後半は独房と裁判のパートだ。彼が収監され、裁判にて死刑判決を受け執行を待つ日々を書いている。
独房での生活にどんどん適応していって何にも感じなくなる様には、彼が独房という特殊な環境も前半部のような温度感で生きていけるようになったことを示唆している。
彼は自分の裁判を第三者のように淡々と眺めている。自分の話なのに自分のことを問われてる気がしないのだ。思えば弁護士や検事との会話が噛み合わなかったのも、彼らがそれぞれ裁判に勝つべく思い思いのムルソー像に彼を当てはめようとしたからだろう。
そして、司祭との対話を通して彼は己の感情をむき出しにし、死刑執行を待つだけの自分が幸福であることに気づき物語は終わる。

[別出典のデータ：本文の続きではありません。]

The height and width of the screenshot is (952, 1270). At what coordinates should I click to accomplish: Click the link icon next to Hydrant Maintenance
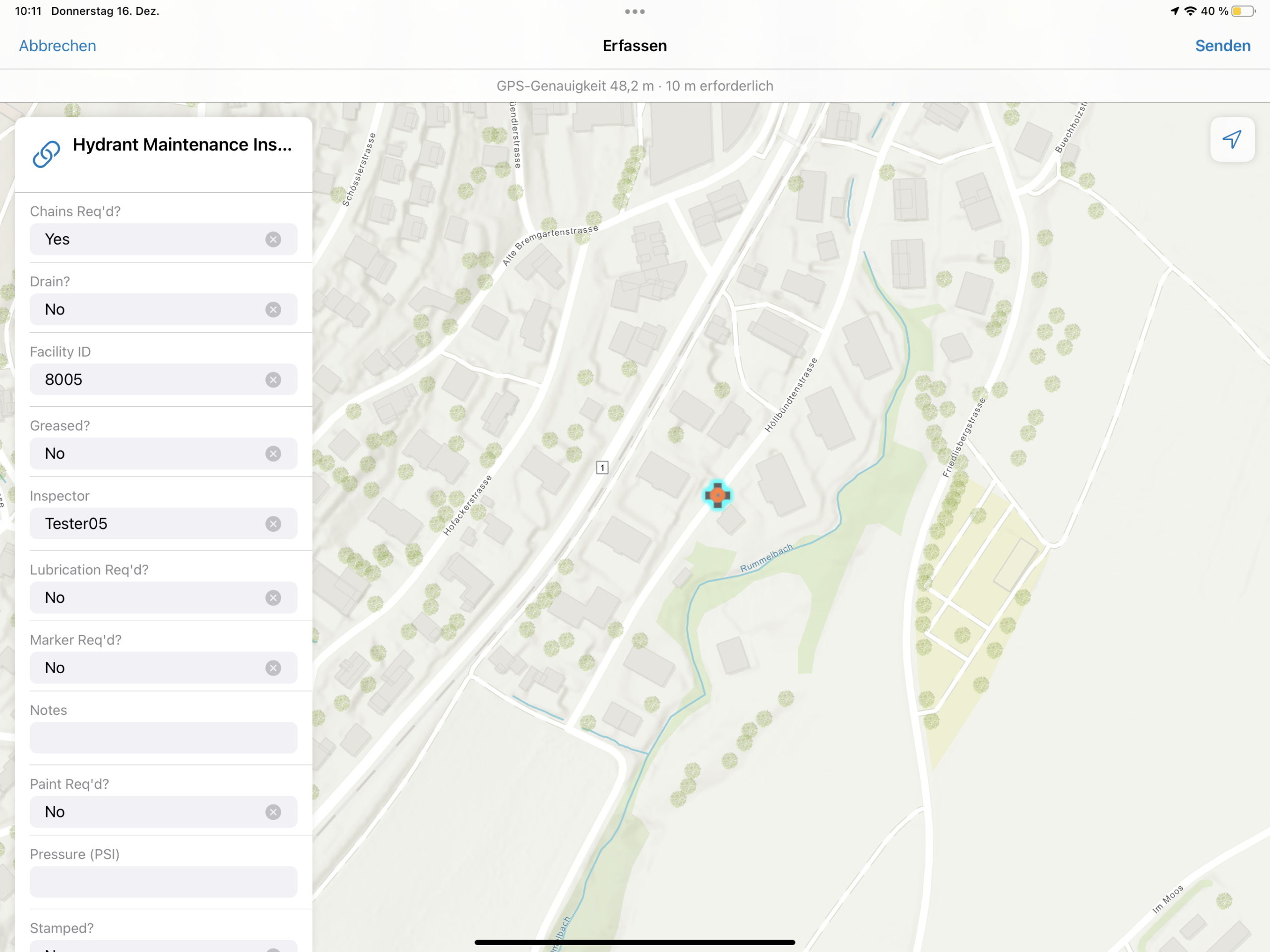[46, 153]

殺人に対する後悔の様子もなければ、自分は幸せだともいう。自分が助かろうと裁判を戦ってる雰囲気もしない。ムルソーという男はまさに「異質」だ。
だが、本当にそうなのか。
母が亡くなったとき、その死に顔を本当に見なくてはいけないのか。死の翌日に誰かと遊んで映画を見ちゃいけないのか。これらの行為をしないのは死を悲しんでいるのではなく、「死を悲しむ」ポーズをしてるのに過ぎないのではないだろうか。
裁判ではムルソーが母の死を本当に悲しんでいることが大きく問われていた。だが母が亡くなったときの振る舞いが殺人とどんな因果があるというのか。
検事や司祭は神を持ち出してムルソーに告白を迫る。しかし神を持ち出しさえすれば自分の思惑通りの言葉を相手から引っ張り出せると思ったら大間違いだ。
確かに外面はよくない。「なんとなく」やっておいた方がいい行為かもしれない。でもムルソーの振る舞いはその「なんとなく」の欺瞞を意図せず突きつけている。
仮に人を殺すことがなくても誰もがムルソー的な要素を持ち合わせているのではないだろうか。「なんとなく」よしとされているものは、実をいうと本質と関係ない。それらを欺瞞として拒否して思うままに振る舞う感情こそ、皆が心に買っているムルソーだ。
タイトルの「異邦人」とはおそらくムルソーのことだろう。しかし彼は本当に異邦の者なのか。仮に異邦だとしたら、我々だって異邦の感情は持ち合わせてるに違いない。
【本と出会ったきっかけ】
札幌のすすきのにあるバー・Agoraで開催される読書会の課題図書だったため。